"Let us turn now to the system of post-horses
by which the Great Khan sends his dispatches.
"You must know that the city of Khan-balik is a
centre from which many roads radiate to many provinces, one to each, and
every road bears the name of the province to which it runs. The whole system
is admirably contrived. When one of the Great Khan's messengers sets out
along any of these roads, he has only to go twenty-five miles and there
he finds a posting station, which in their language is called yamb
and in our language may be rendered as 'horse post'. At every post the
messengers find a spacious and palatial hostelry for their lodging. These
hostelries have splendid beds with rich coverlets of silk and all that
befits an emissary of high rank. If a king came here, he would be well
lodged. Here the messengers find no less that 400 horses, stationed here
by the Great Khan's orders and always kept in readiness for his messengers
when they are sent on any mission. And you must understand that posts such
as these, at distances of twenty-five or thirty miles, are to be found
along all the main highways leading to the provinces of which I have spoken.
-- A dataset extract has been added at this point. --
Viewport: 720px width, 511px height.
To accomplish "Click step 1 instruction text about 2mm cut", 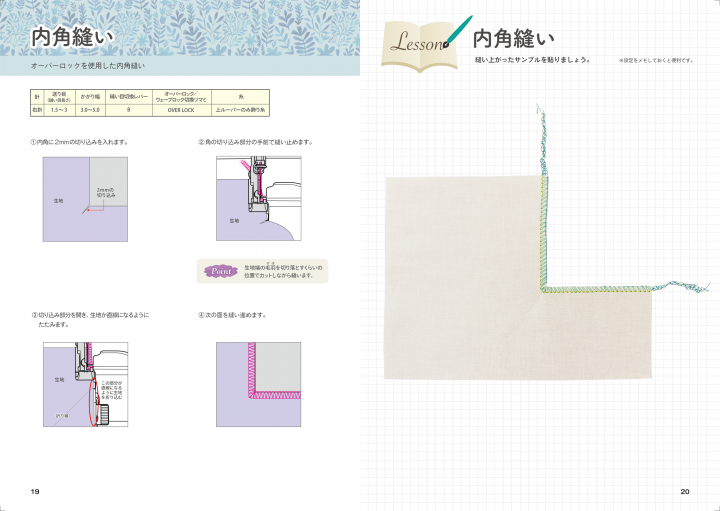I will [80, 141].
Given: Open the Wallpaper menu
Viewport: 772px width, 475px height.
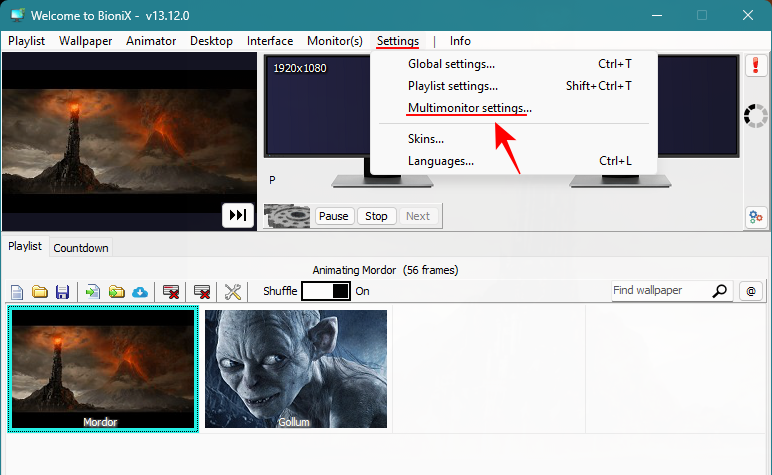Looking at the screenshot, I should (85, 41).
And at each of these posts the messengers find three or four hundred horses
in readiness awaiting their command, and palatial lodgings such as I have
described. And this holds good throughout all the provinces and kingdoms
of the Great Khan's empire.
"When the messengers are travelling through out-of-the-way
country, where there are no homesteads or habitations, they find that the
Great Khan has had posts established even in these wilds, with the same
palatial accommodation and the same supply of horses and accoutrements.
But here the stages are longer; for the posts are thirty-five miles apart
and in some cases over forty miles.
"By this means the Great Khan's messengers travel
throughout his dominions and have lodgings and horses fully accoutred for
every stage. And this is surely the highest privilege and the greatest
resource ever enjoyed by any man on earth, king or emperor or what you
will. For you may be well assured that more than 200,000 horses are stabled
at these posts for the special use of these messengers. Moreover, the posts
themselves number more than 10,000, all furnished on the same lavish scale.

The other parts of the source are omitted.